# Exercise:
Beginning with the line that holds "Image resolution: width=502" and ending with the last line below, repeat each line exactly, leaving any pictures out.

━━━━

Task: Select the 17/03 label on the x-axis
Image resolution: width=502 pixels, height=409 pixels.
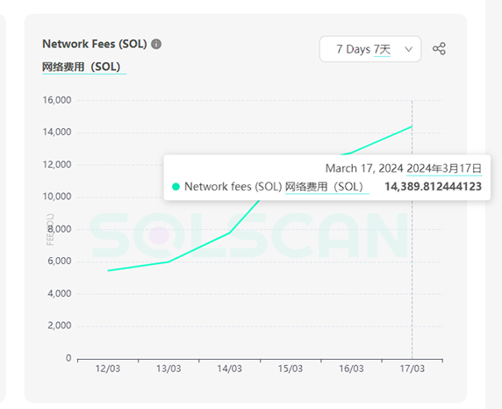Action: click(x=412, y=369)
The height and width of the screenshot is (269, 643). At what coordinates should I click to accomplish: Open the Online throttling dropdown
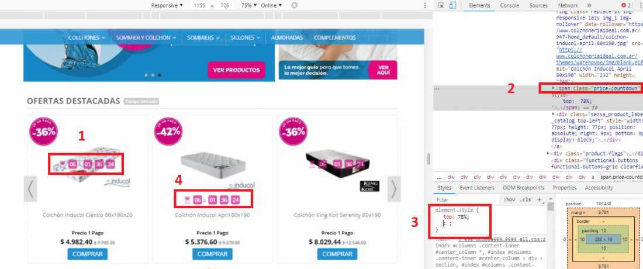(x=271, y=5)
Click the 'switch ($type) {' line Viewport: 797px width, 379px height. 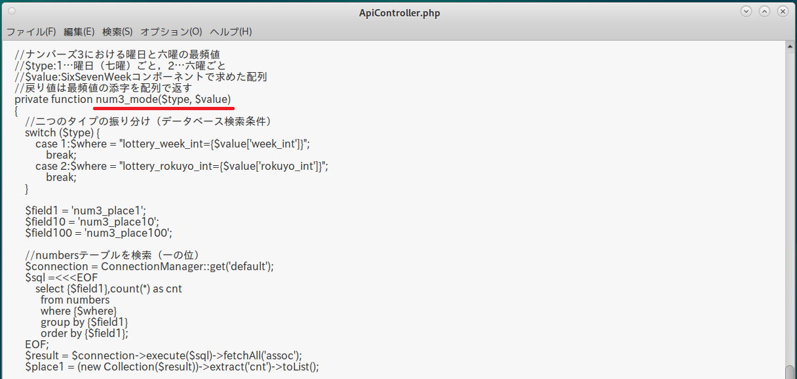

━━━━

# Result of the task:
Image resolution: width=502 pixels, height=409 pixels.
Action: click(x=412, y=369)
The height and width of the screenshot is (269, 643). At what coordinates should I click to accomplish: Open the Online throttling dropdown
(x=271, y=5)
Click the 'switch ($type) {' line Viewport: 797px width, 379px height. 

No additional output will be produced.